Un-Naturalism?  given that same sex coupling seems to be a natural phenomenon observed in multiple species, I don't think un-natural is a good term, especially because the people that claim they oppose it due to it being "un-natural" don't seem to care to oppose the many other un-natural things humans are doing that are demonstrably more damaging and harmful to ourselves other species and the environment.

Unless you are living I the forest eating leaves and termites, please don't try and appeal to "natural" arguments.


----------



## SirRumpole (14 April 2018)

Value Collector said:


> Un-Naturalism?  given that same sex coupling seems to be a natural phenomenon observed in multiple species, I don't think un-natural is a good term, especially because the people that claim they oppose it due to it being "un-natural" don't seem to care to oppose the many other un-natural things humans are doing that are demonstrably more damaging and harmful to ourselves other species and the environment.
> 
> Unless you are living I the forest eating leaves and termites, please don't try and appeal to "natural" arguments.




It may not have occurred to you that if we were all gay then the human race would be extinct. 

That's pretty un-natural to me.
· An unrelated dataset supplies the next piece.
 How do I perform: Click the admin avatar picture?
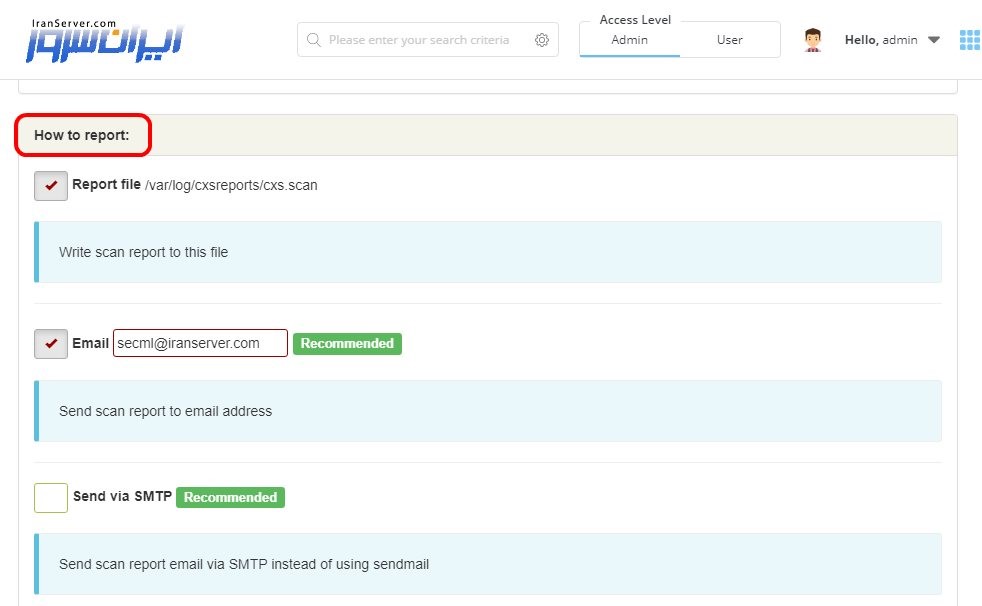[x=812, y=40]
Can you think of any evolutionary reason for gays to exist that benefits the human race ?


----------



## basilio (14 April 2018)

SirRumpole said:


> As long as the rights of people to dissent from such un-naturalism is respected.




Rumpy I don't recall it it being compulsory to be gay ? I believe the argument is about live and let live ?
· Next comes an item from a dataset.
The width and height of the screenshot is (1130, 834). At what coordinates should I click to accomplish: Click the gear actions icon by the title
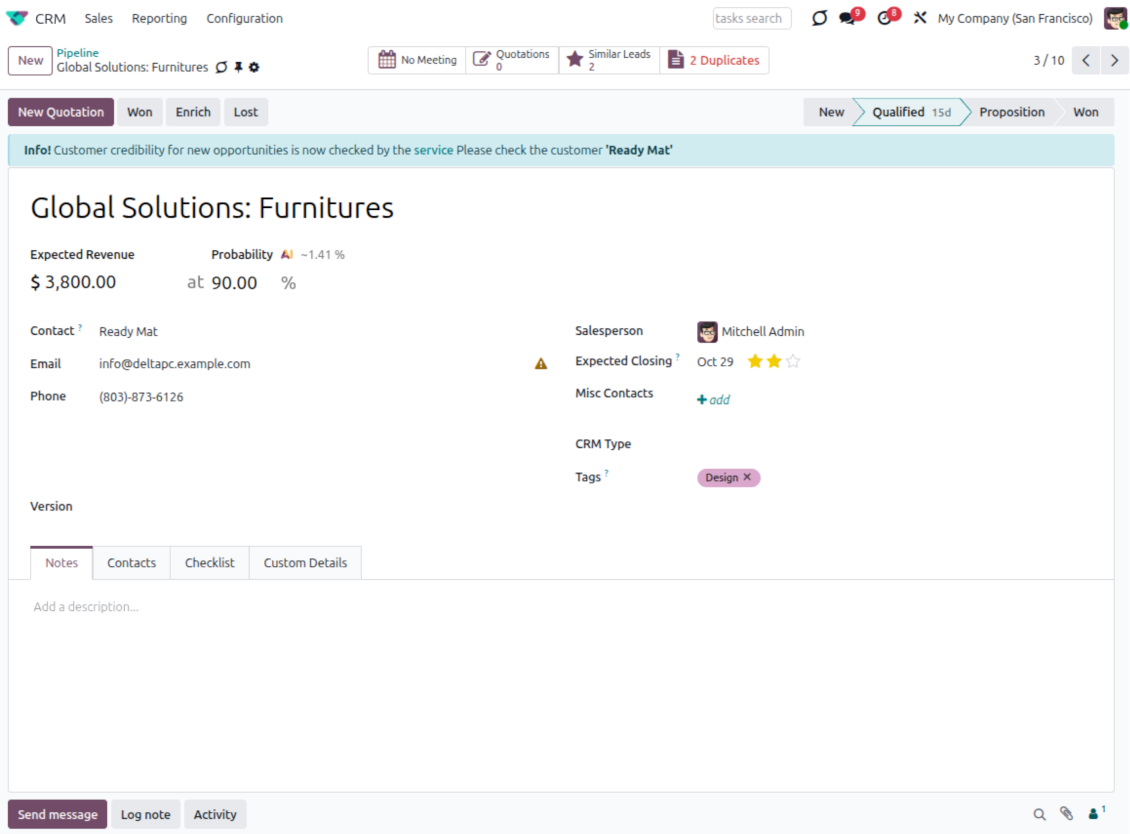[254, 67]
Throwing in the line of "un-naturalism" probably needs qualification. The natural world isn't binary. There is a wide range of sexual behaviours across all species including  people.


----------



## SirRumpole (14 April 2018)

basilio said:


> Rumpy I don't recall it it being compulsory to be gay ? I believe the argument is about live and let live ?
> 
> Throwing in the line of "un-naturalism" probably needs qualification. The natural world isn't binary. There is a wide range of sexual behaviours across all species including  people.




My point was bas, that just because a slim majority of people voted for gay marriage doesn't mean that opposing voices must cease.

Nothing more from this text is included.